THE homes and contents of two Queensland towns will no longer be covered by the state's largest insurer as the fallout from the 2011 floods continues.

Suncorp has confirmed that new policies will not be offered in Emerald and Roma - two of the towns worst affected by recent years of flooding.

Existing policyholders face hikes of up to 10-fold.

Suncorp has a reputation for being the only insurer left in some towns abandoned by southern-based companies who are wary of massive payouts.

But Suncorp chief executive Mark Milliner said Queensland's biggest insurer had taken $4 million in premiums in Emerald and Roma in the past two years and paid out $150 million in claims.

Residents in southeast Queensland have already been hit with premium hikes after the January 2011 floods but Suncorp said it had no plan to spread its ban to the state's southeast because those floods were a one-in-100-years event.

Mr Milliner said it was likely the premium hikes in Roma and Emerald would "rise dramatically" and be "too expensive for many", leaving residents without contents cover for theft and other unforeseen problems.

"Many insurance companies have already made the conscious decision not to offer insurance in very high-risk areas. This is a move Suncorp has so far resisted," he said.

But Suncorp chief executive Mark Milliner said he now felt the insurer had little choice but to exclude Roma and Emerald "unless clear decisions are made to build or implement improved mitigation to protect the residents of these towns".

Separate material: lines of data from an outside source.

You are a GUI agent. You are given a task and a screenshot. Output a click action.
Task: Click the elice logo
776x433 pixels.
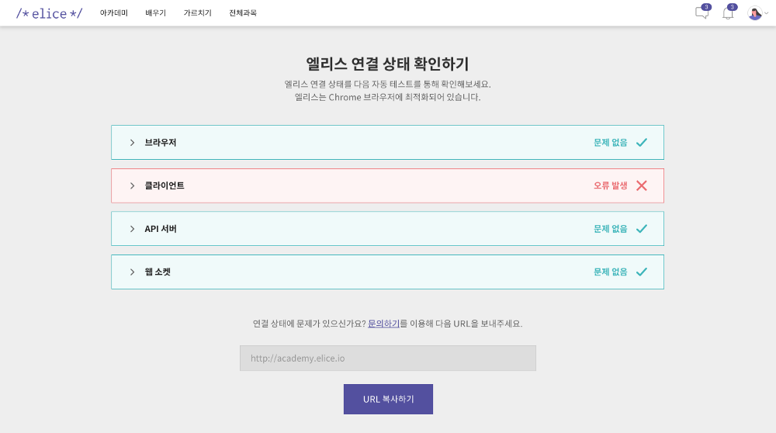click(x=49, y=13)
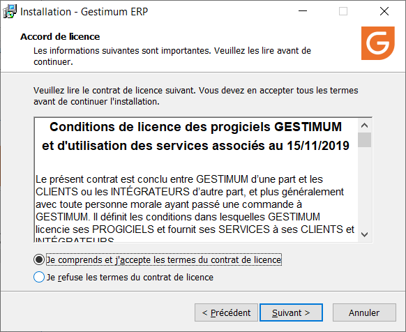Click the "Accord de licence" header title
406x332 pixels.
[x=60, y=37]

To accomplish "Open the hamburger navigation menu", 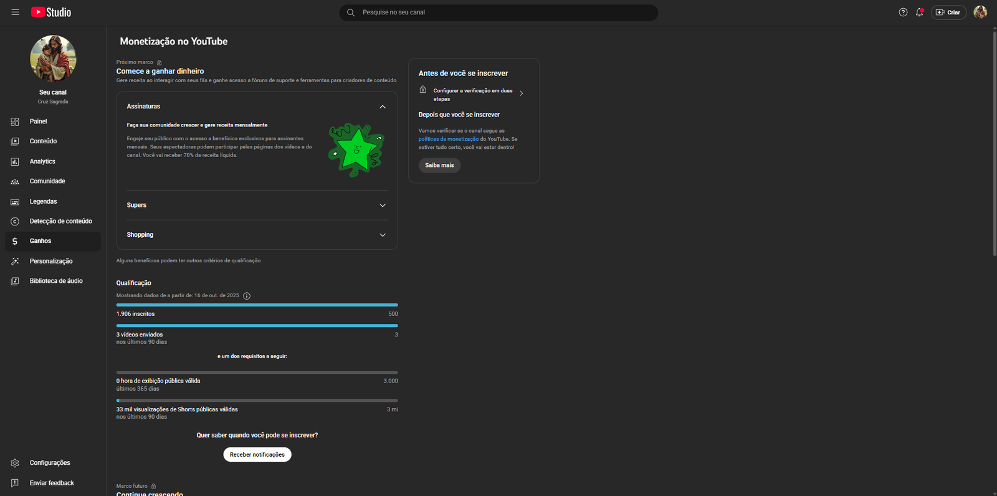I will click(x=16, y=12).
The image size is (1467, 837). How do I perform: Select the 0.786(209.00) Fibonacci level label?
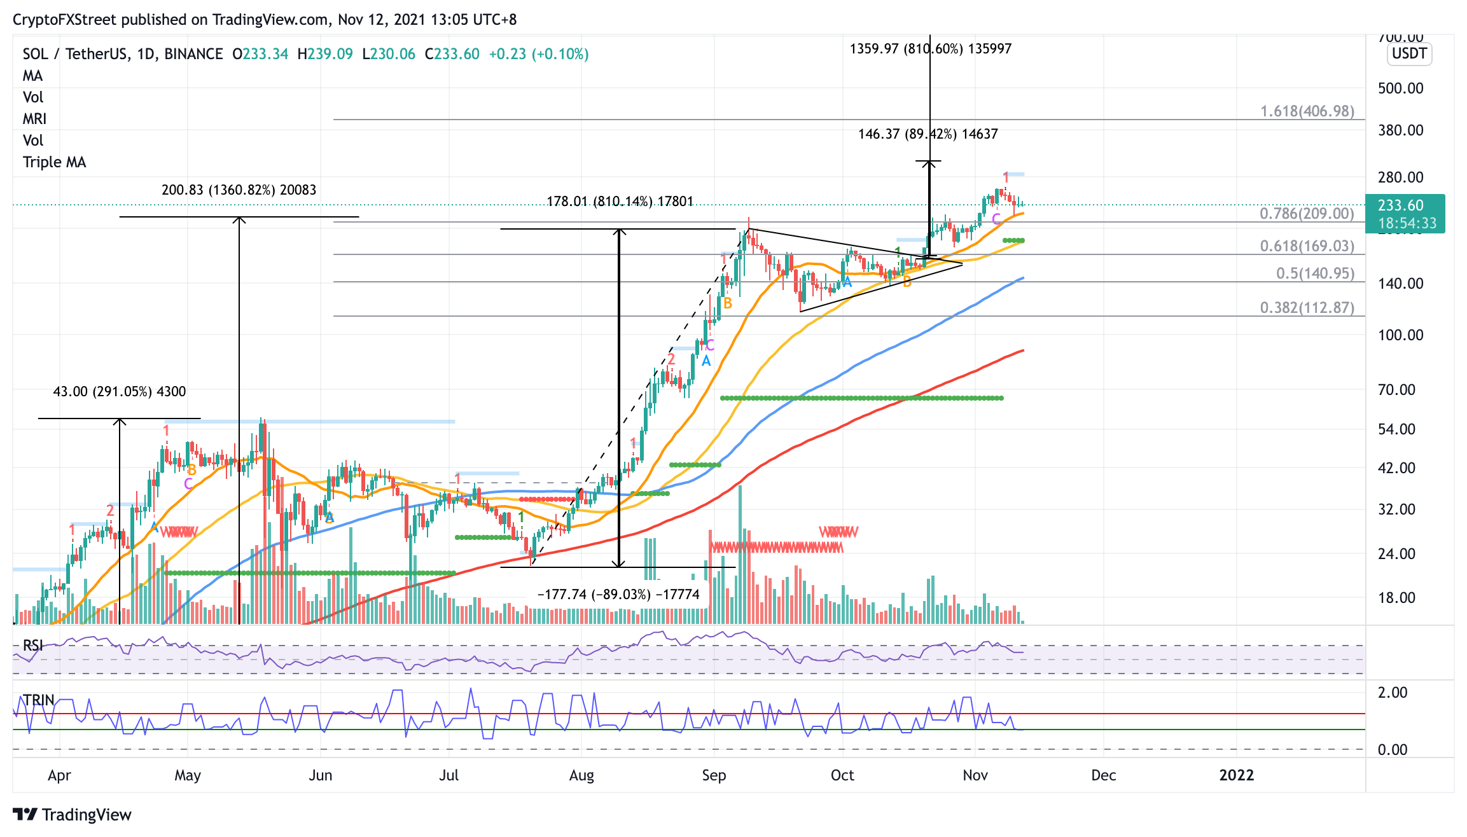(x=1307, y=213)
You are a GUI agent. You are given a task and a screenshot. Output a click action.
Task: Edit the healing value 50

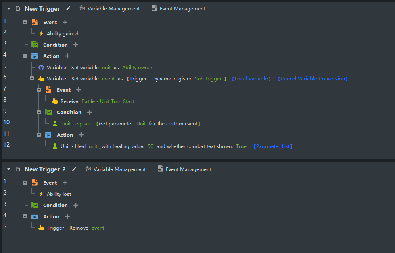(x=150, y=146)
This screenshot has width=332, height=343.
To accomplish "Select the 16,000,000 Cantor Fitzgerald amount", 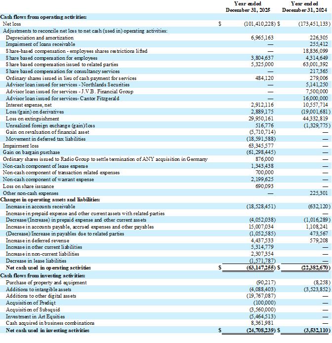I will 315,98.

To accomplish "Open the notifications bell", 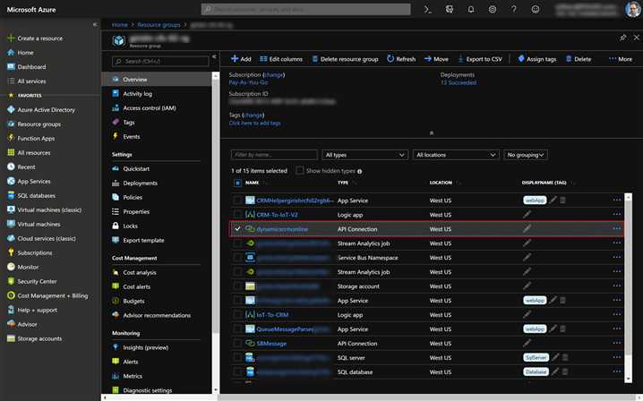I will tap(471, 9).
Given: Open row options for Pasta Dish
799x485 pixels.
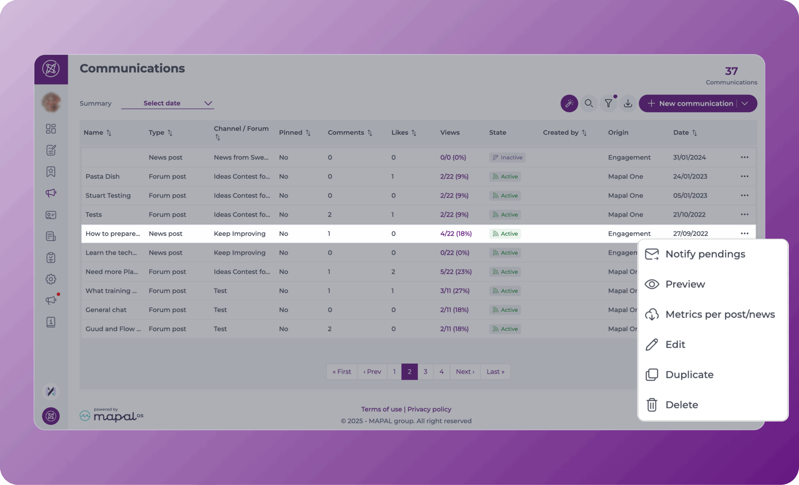Looking at the screenshot, I should pyautogui.click(x=744, y=177).
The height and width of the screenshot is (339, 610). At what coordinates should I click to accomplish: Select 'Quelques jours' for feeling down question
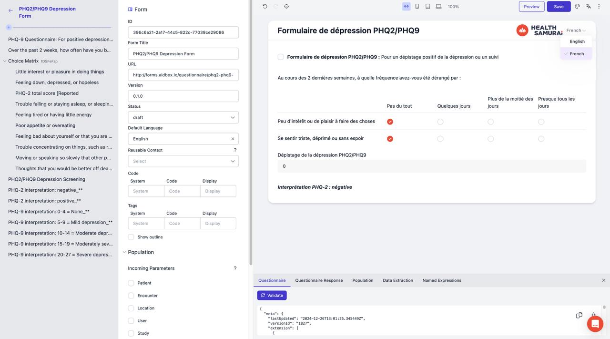(440, 138)
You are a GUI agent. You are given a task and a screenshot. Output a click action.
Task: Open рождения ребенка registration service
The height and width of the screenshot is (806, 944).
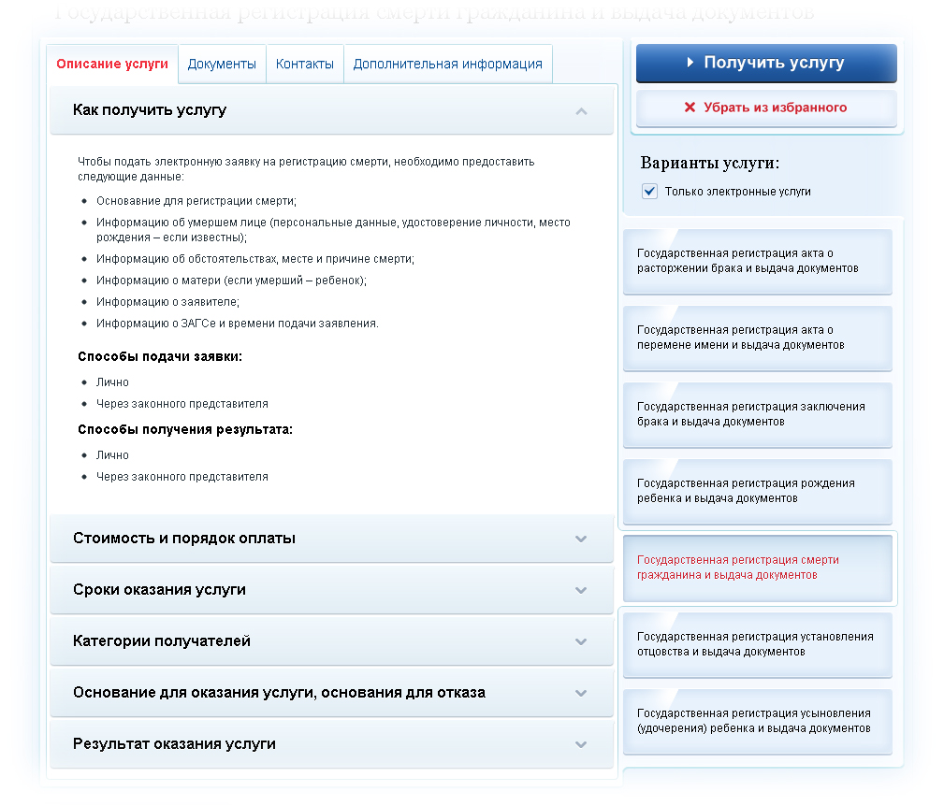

"We can continue to rebuild our customers' homes however it is not fair for them to have to risk and then rebuild their lives every storm season," he said.

Mr Milliner said Suncorp would "reassess premiums in high-risk areas" if flood mitigation investment was made.

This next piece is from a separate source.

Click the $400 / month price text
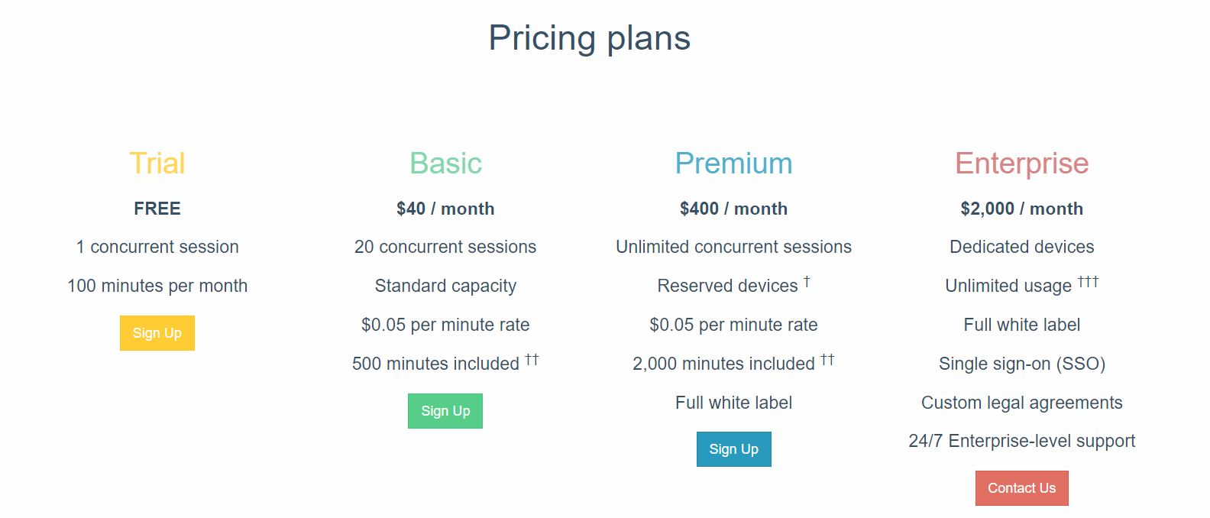 734,209
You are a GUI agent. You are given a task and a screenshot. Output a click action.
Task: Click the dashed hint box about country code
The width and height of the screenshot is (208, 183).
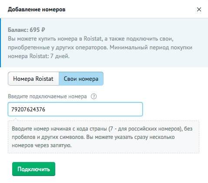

Central Highlands Regional Council Mayor Peter Maguire said a blanket ban of new home and contents policies in Emerald was "overkill" and unfair.

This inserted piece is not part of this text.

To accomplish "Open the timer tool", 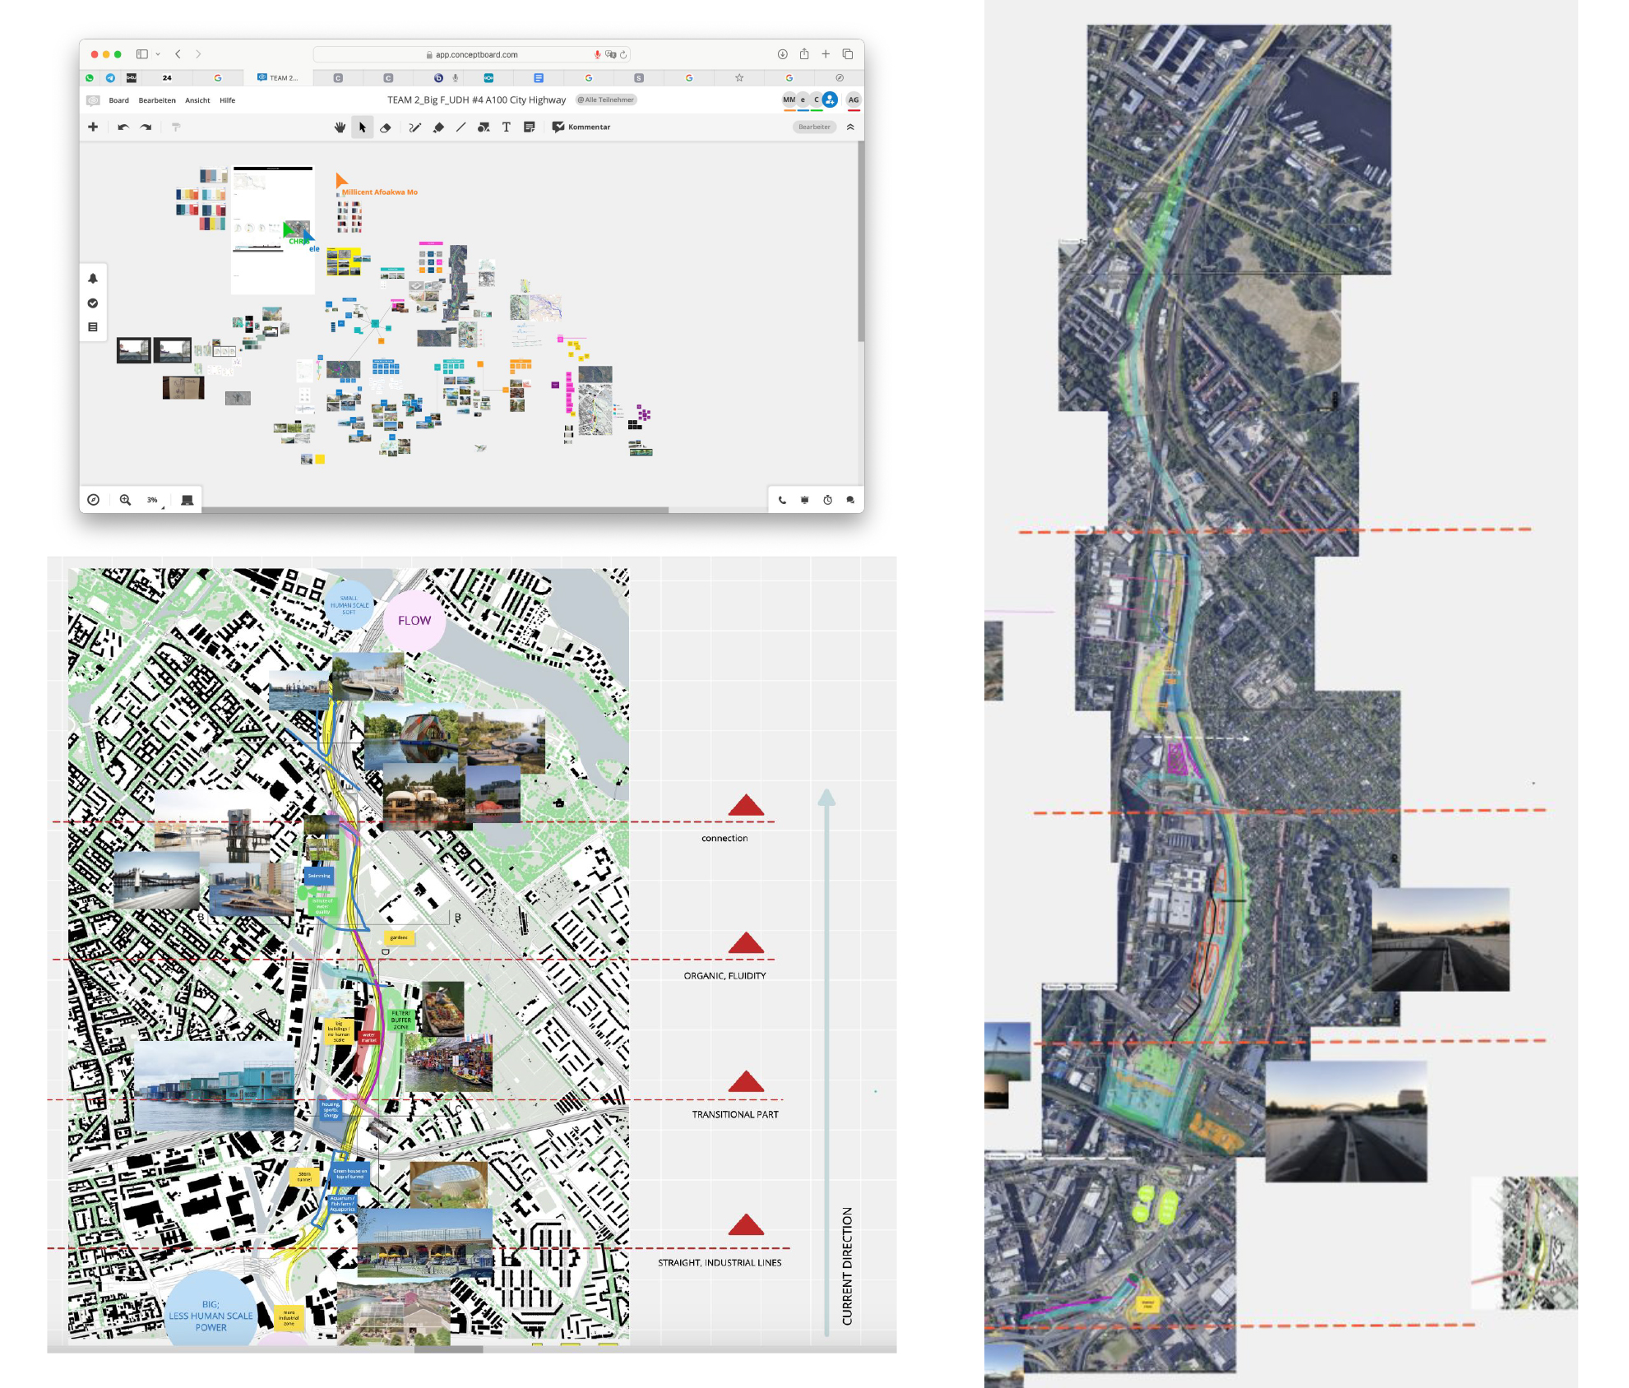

"We have been advised that they are going to cease to write new home and contents policies in the area. It applies to all the Emerald homes that are in the postcode 4702," he said.

"We are sending advice back to them (Suncorp) with a number of things we are doing or have done, like flood mapping, building and planning stuff, weather monitoring, flood management reports."

Mr Maguire said the floods in Emerald in 2008 and 2010 were "two out of the three largest floods in this community".

"We could go another 20 or 30 years without anything," he said.

Mr Maguire said a Suncorp representative had met with the council several weeks ago to advise them of the latest move.

Roma suffered major flooding in 2010, 2011 and in February and resident Mardi Henricks has had enough.

Her property was flooded three times and she said residents would be annoyed at Suncorp's latest move.

"There'll be a lot of anger and I feel very sorry for those people living in low-lying areas," she said.

"A levee bank seems to be the logical solution."

Insurance Council of Australia spokesman Campbell Fuller said companies were entitled to make commercial decisions.

"It is entirely up to each insurance company to decide the products it offers and the market in which those companies operate," he said.

"It is clear the spate of natural disasters has had an impact on the market."

Mr Fuller said in 2011 eight catastrophes resulted in insurance companies receiving more than 275,000 claims and paying out more than $5 billion on top of the normal $30 billion of claims each year.